# DIRECTIVE:
Reproduce the records between the lines holding "Image resolution: width=787" and "click(x=64, y=167)", inclusive, and replace "first paragraph" with "opening paragraph" while leaving everything else the same.

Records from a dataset
>> Start

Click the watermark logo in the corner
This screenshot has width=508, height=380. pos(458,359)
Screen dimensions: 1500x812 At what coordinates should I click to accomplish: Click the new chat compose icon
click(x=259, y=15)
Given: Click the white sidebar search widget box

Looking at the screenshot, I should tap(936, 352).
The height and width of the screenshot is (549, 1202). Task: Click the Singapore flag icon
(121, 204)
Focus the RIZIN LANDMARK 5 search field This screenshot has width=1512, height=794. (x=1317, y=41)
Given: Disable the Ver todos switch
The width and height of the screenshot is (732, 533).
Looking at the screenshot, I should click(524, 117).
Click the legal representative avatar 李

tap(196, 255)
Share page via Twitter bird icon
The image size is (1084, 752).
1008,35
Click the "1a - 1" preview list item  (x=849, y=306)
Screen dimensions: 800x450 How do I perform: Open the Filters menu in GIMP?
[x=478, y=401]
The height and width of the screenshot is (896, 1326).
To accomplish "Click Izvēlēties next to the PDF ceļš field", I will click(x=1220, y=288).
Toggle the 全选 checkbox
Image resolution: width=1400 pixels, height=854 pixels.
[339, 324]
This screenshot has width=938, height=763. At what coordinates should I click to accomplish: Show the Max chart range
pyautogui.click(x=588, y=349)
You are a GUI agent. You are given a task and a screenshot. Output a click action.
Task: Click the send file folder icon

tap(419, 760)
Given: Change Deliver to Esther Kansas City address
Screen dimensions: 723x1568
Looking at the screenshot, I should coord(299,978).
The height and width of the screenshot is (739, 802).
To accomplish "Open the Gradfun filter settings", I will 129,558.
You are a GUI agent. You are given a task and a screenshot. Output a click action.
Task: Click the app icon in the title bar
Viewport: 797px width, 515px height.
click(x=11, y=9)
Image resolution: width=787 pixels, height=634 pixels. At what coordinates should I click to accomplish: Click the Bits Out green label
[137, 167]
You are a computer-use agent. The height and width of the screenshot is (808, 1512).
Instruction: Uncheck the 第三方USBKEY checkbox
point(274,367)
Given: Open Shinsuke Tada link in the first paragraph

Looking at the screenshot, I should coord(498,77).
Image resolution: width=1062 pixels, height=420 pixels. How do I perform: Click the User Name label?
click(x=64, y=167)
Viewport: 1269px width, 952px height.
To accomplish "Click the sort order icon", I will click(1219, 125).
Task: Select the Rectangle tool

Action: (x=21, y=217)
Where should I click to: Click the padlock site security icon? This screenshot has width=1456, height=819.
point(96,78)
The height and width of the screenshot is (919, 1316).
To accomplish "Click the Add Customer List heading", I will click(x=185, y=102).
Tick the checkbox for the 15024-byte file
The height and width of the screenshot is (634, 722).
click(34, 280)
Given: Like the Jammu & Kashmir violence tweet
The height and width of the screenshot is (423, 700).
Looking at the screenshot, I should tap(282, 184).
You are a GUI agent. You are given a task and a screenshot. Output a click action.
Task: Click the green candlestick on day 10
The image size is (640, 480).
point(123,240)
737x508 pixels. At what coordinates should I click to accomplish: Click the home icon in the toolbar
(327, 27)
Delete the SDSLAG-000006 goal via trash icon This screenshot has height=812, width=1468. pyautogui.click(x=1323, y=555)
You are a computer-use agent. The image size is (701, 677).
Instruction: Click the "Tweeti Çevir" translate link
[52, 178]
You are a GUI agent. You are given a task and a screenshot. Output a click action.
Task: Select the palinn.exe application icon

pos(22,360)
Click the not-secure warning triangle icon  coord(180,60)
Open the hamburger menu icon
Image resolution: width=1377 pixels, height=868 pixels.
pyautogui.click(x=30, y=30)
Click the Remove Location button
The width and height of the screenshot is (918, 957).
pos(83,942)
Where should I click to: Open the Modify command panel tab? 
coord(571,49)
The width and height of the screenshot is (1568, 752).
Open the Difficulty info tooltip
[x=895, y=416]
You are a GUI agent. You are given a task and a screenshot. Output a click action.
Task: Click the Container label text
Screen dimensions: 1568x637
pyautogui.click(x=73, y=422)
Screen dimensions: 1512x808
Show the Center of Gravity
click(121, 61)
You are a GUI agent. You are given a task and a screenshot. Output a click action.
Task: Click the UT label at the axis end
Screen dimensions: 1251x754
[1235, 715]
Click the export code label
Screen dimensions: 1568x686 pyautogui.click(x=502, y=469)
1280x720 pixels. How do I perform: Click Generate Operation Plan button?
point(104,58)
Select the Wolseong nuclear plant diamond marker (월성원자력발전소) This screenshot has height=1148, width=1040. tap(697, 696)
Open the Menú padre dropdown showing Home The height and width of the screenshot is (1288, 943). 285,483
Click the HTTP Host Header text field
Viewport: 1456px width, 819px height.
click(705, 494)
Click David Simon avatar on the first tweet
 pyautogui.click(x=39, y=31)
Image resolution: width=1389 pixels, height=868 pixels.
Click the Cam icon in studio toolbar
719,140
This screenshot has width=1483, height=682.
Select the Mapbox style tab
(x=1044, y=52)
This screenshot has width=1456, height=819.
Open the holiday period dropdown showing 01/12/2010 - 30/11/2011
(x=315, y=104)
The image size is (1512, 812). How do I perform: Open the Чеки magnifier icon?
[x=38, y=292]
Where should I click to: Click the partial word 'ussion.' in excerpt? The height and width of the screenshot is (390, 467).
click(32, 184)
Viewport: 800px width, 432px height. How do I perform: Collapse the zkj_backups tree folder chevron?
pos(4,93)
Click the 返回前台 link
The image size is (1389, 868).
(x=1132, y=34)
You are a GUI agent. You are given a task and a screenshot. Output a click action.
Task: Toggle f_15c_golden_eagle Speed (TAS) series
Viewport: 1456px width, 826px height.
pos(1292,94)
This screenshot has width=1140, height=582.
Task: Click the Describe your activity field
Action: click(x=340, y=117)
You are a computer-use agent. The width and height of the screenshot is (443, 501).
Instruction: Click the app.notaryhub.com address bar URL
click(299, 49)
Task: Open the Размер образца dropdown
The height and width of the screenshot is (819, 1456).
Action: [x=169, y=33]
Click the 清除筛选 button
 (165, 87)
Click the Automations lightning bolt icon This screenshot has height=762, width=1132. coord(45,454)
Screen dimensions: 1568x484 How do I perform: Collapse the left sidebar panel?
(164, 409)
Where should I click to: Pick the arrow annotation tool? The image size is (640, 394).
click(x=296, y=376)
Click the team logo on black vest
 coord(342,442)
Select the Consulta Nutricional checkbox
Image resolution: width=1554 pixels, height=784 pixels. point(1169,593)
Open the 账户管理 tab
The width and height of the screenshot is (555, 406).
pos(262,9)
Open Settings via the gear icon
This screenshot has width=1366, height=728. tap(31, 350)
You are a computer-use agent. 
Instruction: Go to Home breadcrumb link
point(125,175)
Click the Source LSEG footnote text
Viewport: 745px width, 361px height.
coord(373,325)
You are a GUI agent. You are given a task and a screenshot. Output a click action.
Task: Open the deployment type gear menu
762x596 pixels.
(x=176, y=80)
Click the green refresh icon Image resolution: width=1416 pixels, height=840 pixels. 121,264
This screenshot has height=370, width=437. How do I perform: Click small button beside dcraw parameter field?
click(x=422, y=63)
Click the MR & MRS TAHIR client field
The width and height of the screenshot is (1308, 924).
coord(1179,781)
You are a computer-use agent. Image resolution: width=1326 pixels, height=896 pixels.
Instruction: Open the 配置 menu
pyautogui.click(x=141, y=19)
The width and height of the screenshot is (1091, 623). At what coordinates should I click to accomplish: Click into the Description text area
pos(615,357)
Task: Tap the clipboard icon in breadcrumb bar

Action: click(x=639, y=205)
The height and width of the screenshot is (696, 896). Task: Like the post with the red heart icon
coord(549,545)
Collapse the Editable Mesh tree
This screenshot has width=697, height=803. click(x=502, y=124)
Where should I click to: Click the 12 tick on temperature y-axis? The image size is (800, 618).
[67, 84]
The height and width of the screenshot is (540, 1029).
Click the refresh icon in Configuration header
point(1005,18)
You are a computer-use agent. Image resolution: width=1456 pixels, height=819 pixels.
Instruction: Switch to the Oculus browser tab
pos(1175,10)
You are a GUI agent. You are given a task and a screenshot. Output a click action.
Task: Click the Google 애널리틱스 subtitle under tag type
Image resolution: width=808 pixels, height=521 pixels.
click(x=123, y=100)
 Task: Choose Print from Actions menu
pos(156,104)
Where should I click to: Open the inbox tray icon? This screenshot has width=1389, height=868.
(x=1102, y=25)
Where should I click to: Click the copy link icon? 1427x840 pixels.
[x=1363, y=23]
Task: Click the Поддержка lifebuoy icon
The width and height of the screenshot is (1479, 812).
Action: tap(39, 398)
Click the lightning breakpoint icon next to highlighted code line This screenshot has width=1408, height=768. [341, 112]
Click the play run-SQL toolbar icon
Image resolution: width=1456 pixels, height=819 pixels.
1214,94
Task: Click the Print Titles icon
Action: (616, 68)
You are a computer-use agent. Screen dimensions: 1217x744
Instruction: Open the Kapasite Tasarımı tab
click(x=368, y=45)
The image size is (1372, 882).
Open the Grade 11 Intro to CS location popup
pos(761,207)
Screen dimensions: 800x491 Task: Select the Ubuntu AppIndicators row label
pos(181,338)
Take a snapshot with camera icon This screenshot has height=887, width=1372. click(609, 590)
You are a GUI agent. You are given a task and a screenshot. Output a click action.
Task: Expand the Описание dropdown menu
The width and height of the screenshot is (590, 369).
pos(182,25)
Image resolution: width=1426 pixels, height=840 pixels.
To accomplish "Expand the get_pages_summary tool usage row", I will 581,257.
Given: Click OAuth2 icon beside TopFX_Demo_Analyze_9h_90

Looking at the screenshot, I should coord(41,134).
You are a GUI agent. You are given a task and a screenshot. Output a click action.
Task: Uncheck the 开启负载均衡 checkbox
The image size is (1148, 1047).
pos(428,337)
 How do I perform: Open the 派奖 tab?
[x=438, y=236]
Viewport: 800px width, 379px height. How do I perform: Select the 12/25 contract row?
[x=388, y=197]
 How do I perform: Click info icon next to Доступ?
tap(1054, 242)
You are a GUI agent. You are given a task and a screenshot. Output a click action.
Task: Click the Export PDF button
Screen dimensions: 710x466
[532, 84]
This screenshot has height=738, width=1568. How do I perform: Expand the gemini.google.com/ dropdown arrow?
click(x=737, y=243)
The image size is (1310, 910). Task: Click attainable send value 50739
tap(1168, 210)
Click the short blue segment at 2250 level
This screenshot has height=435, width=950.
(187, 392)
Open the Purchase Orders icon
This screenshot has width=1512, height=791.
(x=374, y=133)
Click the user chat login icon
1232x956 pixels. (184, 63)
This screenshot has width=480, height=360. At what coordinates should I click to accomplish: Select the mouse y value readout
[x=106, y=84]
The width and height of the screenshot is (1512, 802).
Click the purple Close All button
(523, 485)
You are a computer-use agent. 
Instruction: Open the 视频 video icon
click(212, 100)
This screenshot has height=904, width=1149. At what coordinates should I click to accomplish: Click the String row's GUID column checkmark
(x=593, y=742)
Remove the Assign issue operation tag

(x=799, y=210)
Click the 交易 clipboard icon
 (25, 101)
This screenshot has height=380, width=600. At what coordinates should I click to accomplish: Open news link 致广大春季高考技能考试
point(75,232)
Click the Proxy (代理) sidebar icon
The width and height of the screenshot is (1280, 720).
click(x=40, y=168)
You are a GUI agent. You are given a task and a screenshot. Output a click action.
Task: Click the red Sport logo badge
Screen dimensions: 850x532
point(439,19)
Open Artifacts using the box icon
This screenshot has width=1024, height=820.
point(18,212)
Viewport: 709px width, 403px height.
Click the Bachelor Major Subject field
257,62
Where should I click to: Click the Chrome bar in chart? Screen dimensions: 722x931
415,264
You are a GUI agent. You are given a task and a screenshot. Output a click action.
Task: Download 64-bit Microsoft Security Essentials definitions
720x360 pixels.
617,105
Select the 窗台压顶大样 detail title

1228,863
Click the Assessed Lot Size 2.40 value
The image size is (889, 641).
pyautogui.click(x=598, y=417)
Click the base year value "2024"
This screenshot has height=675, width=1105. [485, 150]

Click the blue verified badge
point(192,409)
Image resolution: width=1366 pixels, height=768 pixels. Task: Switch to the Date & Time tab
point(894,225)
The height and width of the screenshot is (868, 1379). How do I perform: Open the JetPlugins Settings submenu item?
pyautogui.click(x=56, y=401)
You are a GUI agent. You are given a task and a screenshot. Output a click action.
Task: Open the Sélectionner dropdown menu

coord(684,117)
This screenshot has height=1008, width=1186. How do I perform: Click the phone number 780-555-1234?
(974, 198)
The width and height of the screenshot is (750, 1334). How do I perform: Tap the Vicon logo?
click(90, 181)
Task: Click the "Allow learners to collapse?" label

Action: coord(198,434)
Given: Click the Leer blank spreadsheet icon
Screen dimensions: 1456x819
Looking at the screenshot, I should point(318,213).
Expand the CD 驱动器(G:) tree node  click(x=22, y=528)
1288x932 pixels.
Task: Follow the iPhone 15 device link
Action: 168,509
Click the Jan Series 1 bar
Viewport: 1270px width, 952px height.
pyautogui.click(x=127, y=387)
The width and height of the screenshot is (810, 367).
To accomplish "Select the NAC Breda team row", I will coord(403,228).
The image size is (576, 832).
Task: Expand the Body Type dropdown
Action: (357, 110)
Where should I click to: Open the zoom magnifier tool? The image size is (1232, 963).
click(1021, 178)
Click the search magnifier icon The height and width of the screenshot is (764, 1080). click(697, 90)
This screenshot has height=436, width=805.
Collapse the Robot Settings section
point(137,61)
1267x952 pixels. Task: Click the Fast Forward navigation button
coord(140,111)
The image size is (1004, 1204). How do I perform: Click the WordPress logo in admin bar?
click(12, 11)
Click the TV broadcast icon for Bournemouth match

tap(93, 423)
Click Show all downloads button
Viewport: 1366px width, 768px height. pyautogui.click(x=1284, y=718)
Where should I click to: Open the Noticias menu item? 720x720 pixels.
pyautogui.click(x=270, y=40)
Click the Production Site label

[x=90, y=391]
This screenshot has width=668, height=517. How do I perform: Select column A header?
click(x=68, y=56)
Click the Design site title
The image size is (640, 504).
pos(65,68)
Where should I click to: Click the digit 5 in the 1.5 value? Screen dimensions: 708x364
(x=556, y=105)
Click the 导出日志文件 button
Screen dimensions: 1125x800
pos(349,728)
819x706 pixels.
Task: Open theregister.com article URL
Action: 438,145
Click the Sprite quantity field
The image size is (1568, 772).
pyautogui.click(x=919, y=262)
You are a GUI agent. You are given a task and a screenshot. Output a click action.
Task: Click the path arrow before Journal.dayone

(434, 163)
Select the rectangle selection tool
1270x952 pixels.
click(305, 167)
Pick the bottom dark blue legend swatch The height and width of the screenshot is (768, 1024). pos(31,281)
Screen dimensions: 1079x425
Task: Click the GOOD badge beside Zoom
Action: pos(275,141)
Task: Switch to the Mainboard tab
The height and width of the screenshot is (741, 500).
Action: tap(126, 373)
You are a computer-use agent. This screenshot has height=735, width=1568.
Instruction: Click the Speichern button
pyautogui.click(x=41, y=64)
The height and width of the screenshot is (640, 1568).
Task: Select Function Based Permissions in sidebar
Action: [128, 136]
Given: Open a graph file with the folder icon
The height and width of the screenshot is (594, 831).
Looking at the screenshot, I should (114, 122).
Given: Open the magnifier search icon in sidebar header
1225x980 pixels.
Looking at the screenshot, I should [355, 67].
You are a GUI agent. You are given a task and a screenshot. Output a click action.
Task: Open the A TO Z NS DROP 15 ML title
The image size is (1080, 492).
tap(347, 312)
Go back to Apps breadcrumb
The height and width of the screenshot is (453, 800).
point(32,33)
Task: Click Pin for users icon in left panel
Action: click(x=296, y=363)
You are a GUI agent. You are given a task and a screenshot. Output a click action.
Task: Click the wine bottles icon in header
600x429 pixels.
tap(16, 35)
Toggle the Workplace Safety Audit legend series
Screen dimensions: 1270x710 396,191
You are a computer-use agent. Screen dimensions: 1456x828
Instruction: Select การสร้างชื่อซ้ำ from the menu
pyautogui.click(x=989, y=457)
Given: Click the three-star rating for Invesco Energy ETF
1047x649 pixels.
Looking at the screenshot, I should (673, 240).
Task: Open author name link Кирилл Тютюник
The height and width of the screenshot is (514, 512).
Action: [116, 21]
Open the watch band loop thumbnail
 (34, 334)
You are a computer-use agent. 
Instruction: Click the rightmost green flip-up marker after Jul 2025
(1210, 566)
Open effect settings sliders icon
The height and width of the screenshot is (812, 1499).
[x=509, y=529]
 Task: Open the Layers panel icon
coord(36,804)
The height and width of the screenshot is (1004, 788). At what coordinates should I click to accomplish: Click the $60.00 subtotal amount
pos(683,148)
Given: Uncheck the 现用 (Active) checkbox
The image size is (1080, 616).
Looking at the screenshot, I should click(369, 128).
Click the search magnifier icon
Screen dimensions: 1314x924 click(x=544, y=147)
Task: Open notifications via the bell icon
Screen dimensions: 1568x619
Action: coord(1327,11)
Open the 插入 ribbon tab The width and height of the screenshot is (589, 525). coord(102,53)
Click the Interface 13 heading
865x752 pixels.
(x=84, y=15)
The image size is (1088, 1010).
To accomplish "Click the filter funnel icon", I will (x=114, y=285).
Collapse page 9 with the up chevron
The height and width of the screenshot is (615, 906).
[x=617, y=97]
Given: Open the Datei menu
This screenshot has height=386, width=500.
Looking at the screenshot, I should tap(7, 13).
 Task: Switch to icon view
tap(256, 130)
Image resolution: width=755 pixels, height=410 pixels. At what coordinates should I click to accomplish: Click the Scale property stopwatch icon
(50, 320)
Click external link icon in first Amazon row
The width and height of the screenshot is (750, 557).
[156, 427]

>> End

# EXPECTED ANSWER:
Image resolution: width=787 pixels, height=634 pixels. At what coordinates should I click to accomplish: Click the Bits Out green label
[137, 167]
You are a computer-use agent. The height and width of the screenshot is (808, 1512).
Instruction: Uncheck the 第三方USBKEY checkbox
point(274,367)
Given: Open Shinsuke Tada link in the opening paragraph

Looking at the screenshot, I should coord(498,77).
Image resolution: width=1062 pixels, height=420 pixels. How do I perform: Click the User Name label?
click(x=64, y=167)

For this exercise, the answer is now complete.